[Saved entries]
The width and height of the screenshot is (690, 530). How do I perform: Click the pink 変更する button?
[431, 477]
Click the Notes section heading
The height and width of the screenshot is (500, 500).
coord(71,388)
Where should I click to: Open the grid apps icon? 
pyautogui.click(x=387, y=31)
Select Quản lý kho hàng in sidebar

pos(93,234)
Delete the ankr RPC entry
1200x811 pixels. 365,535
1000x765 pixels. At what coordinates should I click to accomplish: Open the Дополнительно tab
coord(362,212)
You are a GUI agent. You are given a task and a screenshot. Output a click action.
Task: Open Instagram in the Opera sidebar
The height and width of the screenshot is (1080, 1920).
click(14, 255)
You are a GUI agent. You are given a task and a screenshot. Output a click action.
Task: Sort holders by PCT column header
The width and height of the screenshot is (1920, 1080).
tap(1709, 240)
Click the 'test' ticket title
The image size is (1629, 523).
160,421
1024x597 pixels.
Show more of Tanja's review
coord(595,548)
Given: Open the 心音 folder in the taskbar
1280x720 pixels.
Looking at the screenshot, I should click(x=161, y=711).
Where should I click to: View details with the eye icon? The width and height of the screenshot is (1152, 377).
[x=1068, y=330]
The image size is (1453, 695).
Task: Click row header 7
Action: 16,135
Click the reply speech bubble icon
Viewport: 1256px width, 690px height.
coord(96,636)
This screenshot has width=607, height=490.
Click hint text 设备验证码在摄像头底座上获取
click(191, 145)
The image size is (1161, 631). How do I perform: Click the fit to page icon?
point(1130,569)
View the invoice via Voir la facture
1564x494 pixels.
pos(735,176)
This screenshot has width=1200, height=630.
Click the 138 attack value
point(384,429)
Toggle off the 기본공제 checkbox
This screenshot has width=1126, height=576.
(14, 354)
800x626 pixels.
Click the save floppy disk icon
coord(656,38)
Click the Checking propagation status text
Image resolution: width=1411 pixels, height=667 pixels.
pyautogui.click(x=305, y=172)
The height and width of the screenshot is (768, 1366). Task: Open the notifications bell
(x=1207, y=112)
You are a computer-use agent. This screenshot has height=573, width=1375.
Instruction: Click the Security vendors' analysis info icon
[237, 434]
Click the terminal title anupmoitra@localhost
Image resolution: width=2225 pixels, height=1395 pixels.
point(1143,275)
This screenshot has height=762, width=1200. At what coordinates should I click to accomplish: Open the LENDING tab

AIM:
Edit the listing from its first line through the line holding "Looking at the", inclusive, changing "ticket" to "issue" and leaving all else as it is. Return only those lines.

EXERCISE RESULT:
The width and height of the screenshot is (690, 530). How do I perform: Click the pink 変更する button?
[431, 477]
Click the Notes section heading
The height and width of the screenshot is (500, 500).
coord(71,388)
Where should I click to: Open the grid apps icon? 
pyautogui.click(x=387, y=31)
Select Quản lý kho hàng in sidebar

pos(93,234)
Delete the ankr RPC entry
1200x811 pixels. 365,535
1000x765 pixels. At what coordinates should I click to accomplish: Open the Дополнительно tab
coord(362,212)
You are a GUI agent. You are given a task and a screenshot. Output a click action.
Task: Open Instagram in the Opera sidebar
The height and width of the screenshot is (1080, 1920).
click(14, 255)
You are a GUI agent. You are given a task and a screenshot. Output a click action.
Task: Sort holders by PCT column header
The width and height of the screenshot is (1920, 1080).
tap(1709, 240)
Click the 'test' issue title
The image size is (1629, 523).
160,421
1024x597 pixels.
Show more of Tanja's review
coord(595,548)
Given: Open the 心音 folder in the taskbar
1280x720 pixels.
Looking at the screenshot, I should click(x=161, y=711).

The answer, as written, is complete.